* [TASK MATERIAL]:
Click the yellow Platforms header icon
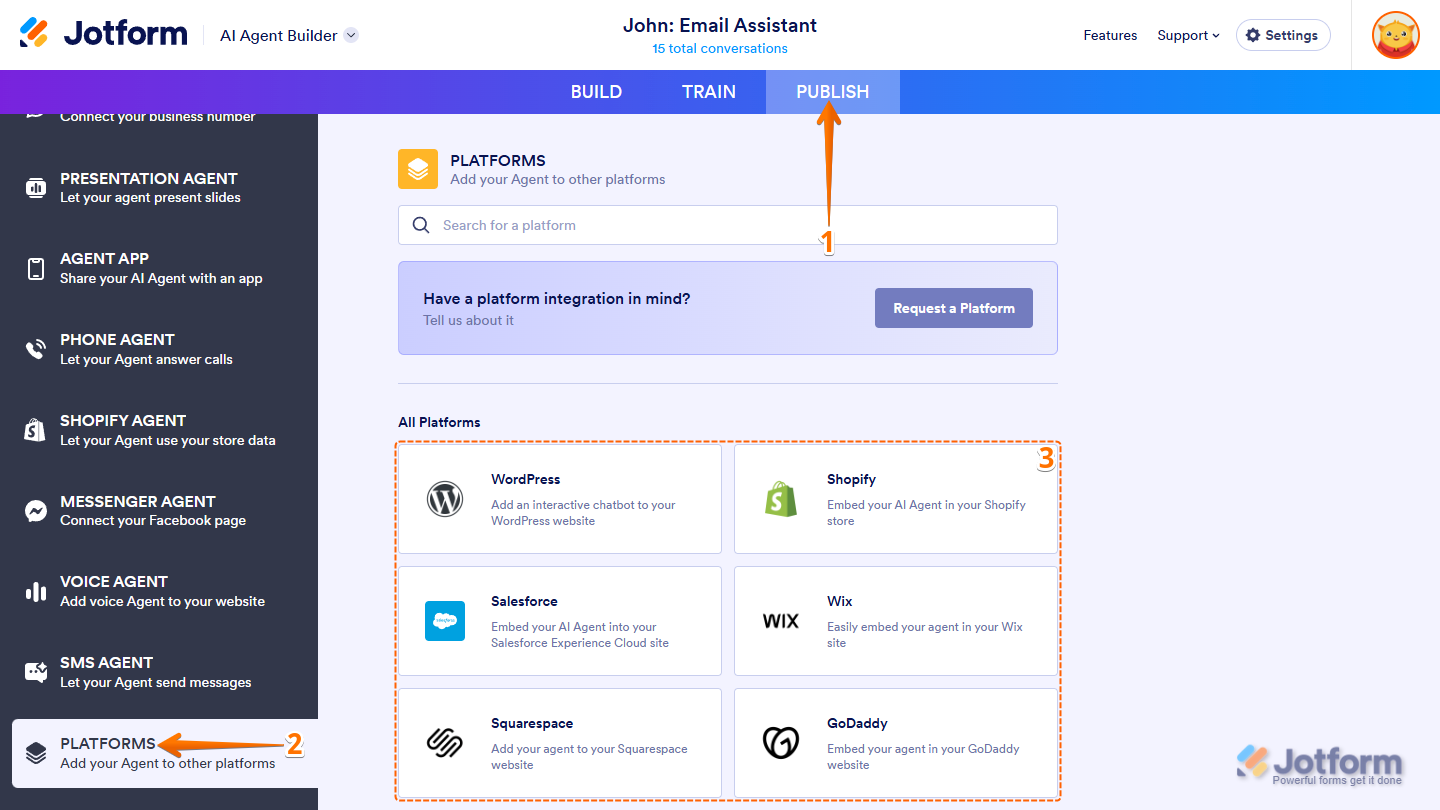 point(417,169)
* * *
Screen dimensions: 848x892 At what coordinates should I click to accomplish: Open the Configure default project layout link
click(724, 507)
...
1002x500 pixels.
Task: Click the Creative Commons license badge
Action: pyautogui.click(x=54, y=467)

* [TASK STATEMENT]:
From the material above, reproduce the lines starting with the line that contains "Screen dimensions: 848x892" and going on through the line that contains "click(724, 507)", with both of those lines included.

* [COMPLETED EXERCISE]:
Screen dimensions: 848x892 At what coordinates should I click to accomplish: Open the Configure default project layout link
click(724, 507)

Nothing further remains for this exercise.